→ **STUDY MATERIAL**:
________________________

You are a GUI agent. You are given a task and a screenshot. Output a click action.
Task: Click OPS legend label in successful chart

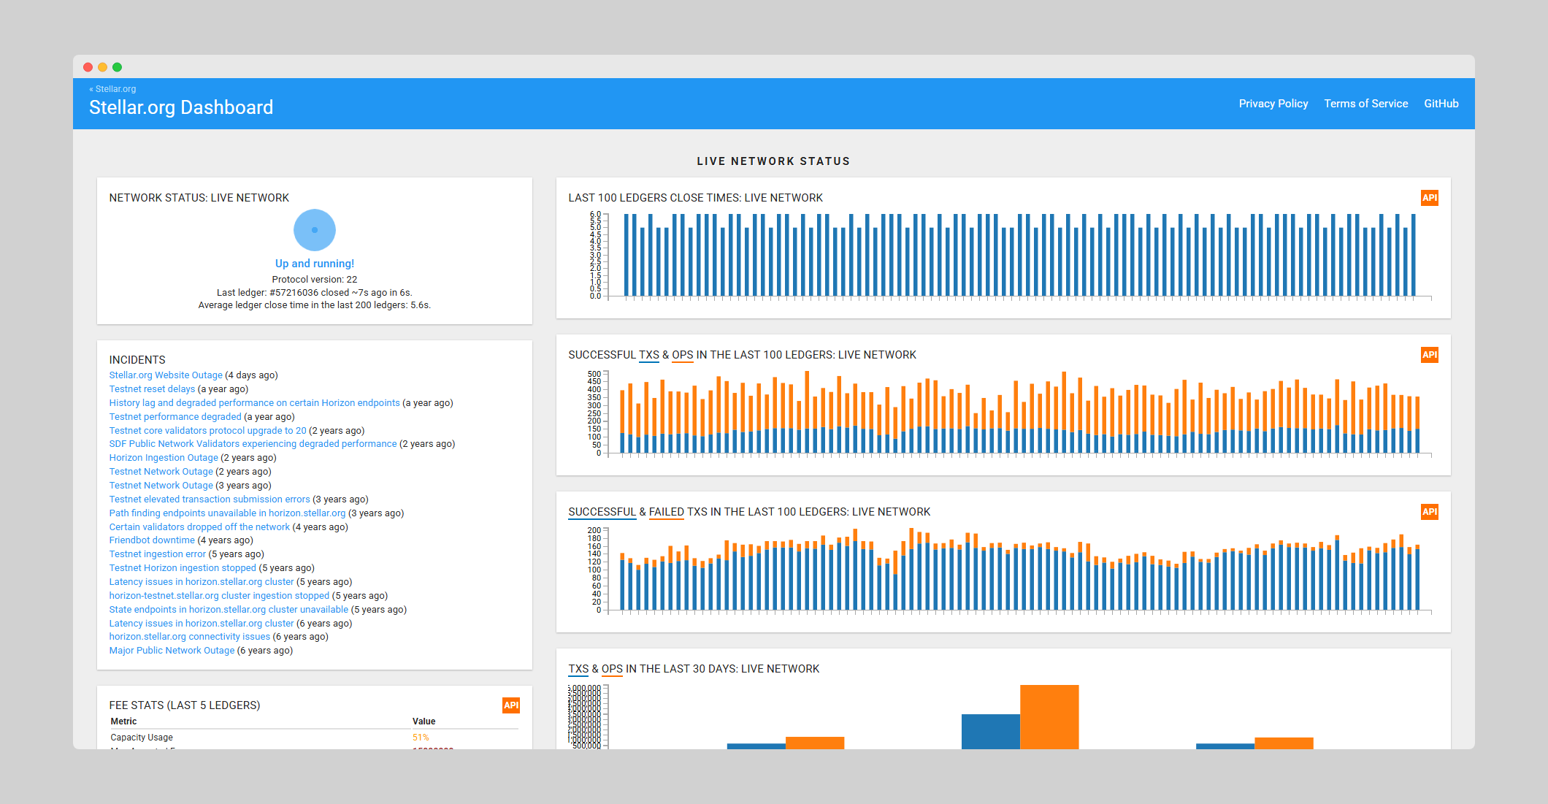pyautogui.click(x=682, y=355)
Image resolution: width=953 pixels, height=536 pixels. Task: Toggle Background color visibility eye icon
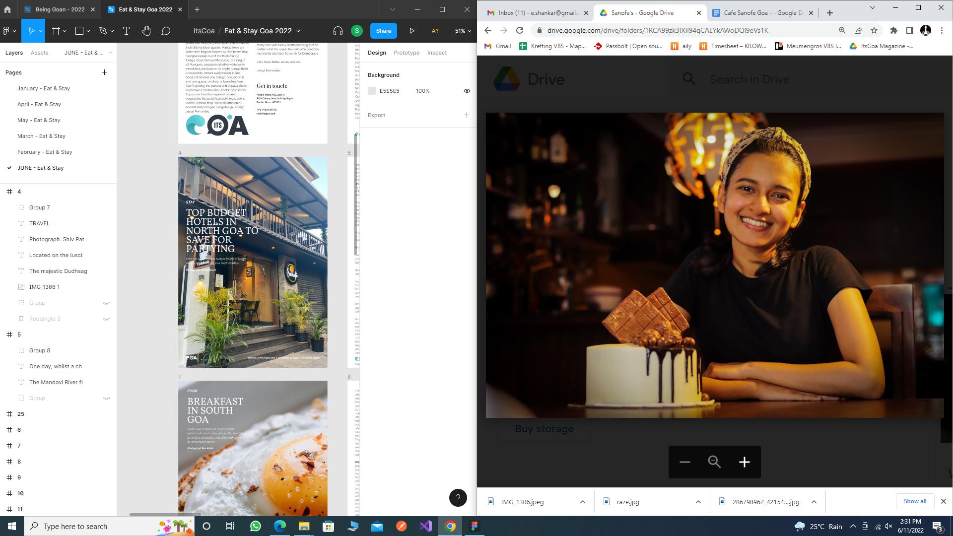(x=467, y=91)
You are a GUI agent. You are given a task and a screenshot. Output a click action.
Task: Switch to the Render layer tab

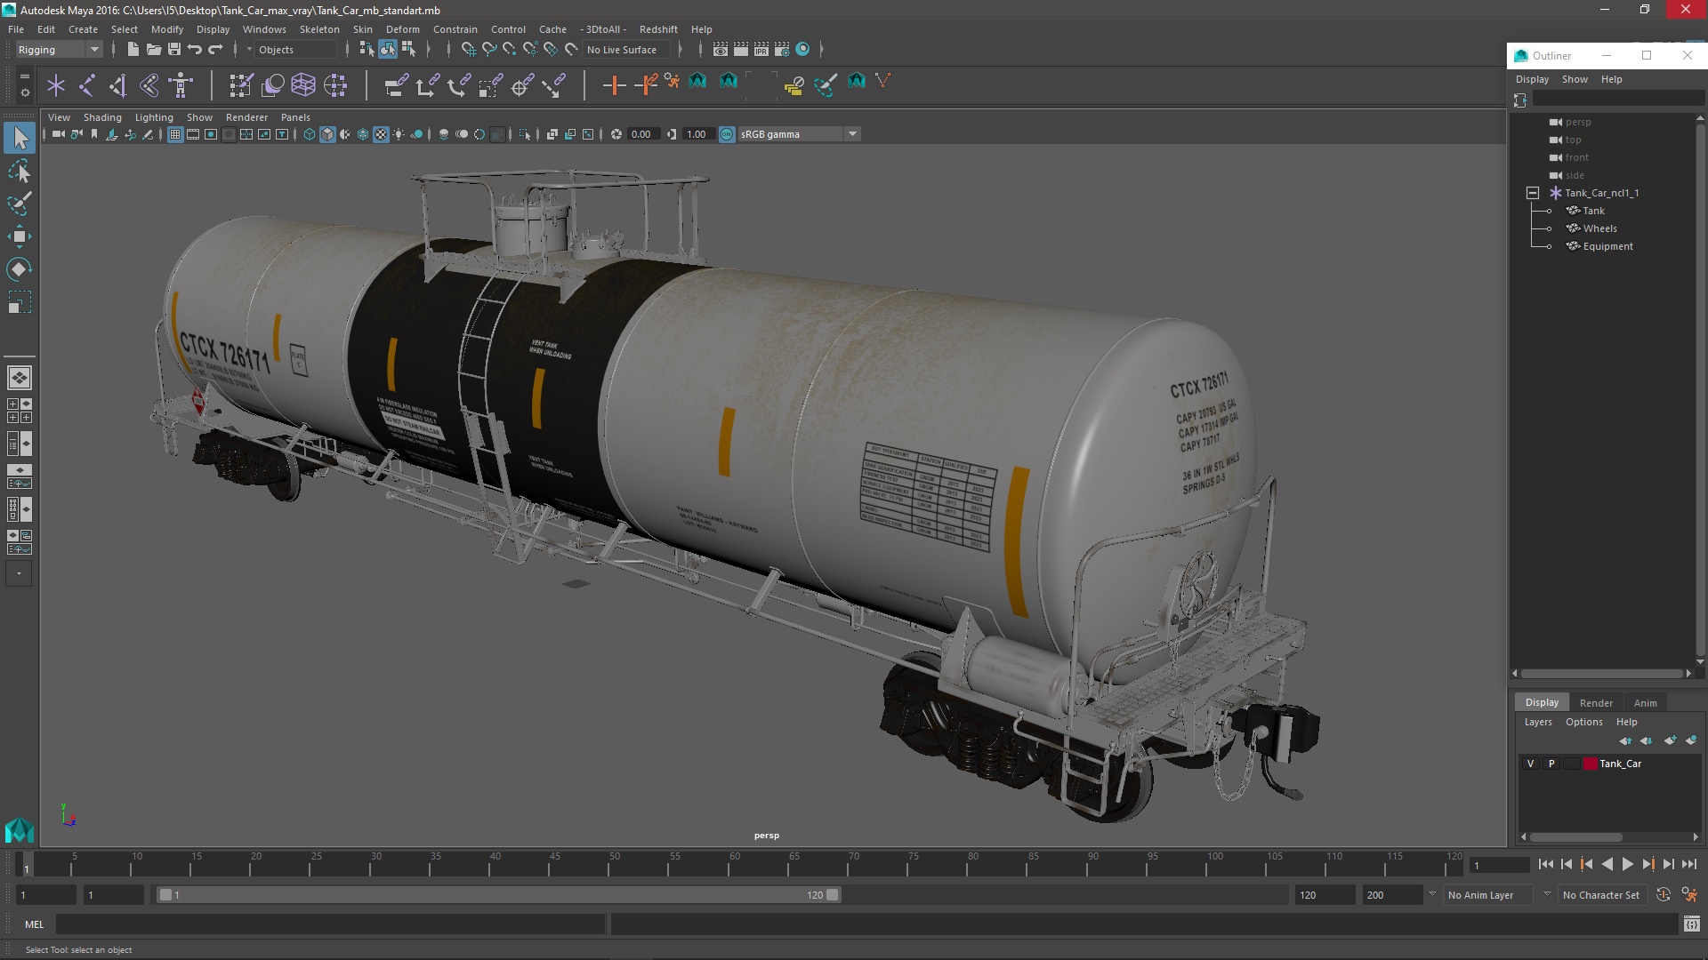pyautogui.click(x=1596, y=702)
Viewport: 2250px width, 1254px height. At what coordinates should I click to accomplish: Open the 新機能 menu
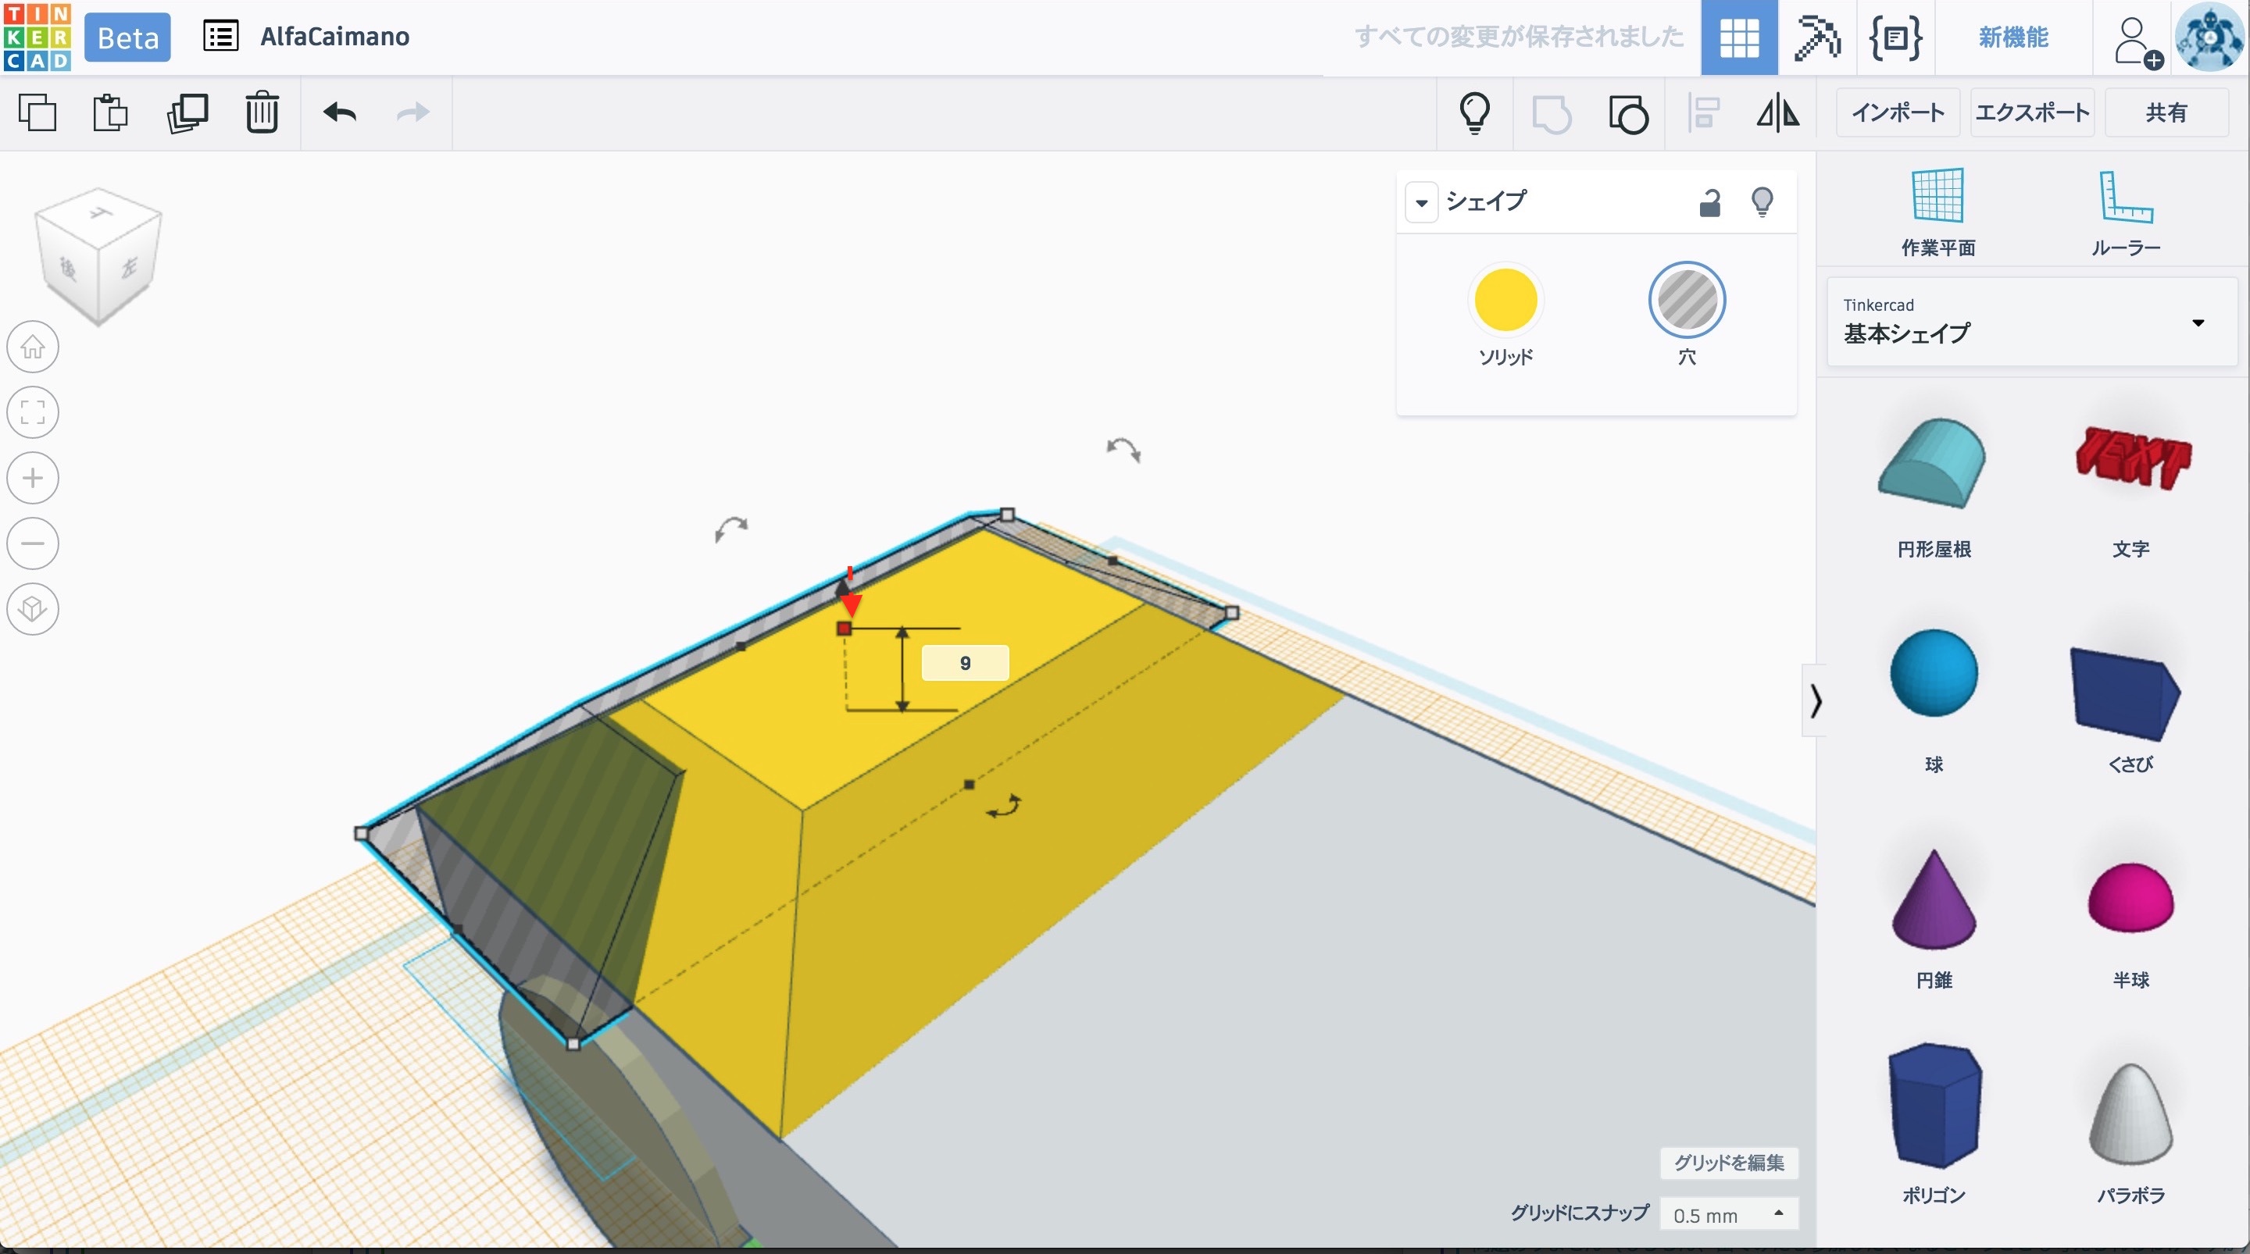point(2012,38)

________________________

→ **TASK REQUIREMENTS**: Could you write out the records exactly while omitting every picture?

→ **EXPECTED ANSWER**:
You are a GUI agent. You are given a task and a screenshot. Output a click action.
Task: Click OPS legend label in successful chart

pyautogui.click(x=682, y=355)
Image resolution: width=953 pixels, height=536 pixels. Task: Toggle Background color visibility eye icon
(x=467, y=91)
You are a GUI agent. You are given a task and a screenshot. Output a click action.
Task: Switch to the Render layer tab

pyautogui.click(x=1596, y=702)
Viewport: 2250px width, 1254px height. At what coordinates should I click to accomplish: Open the 新機能 menu
point(2012,38)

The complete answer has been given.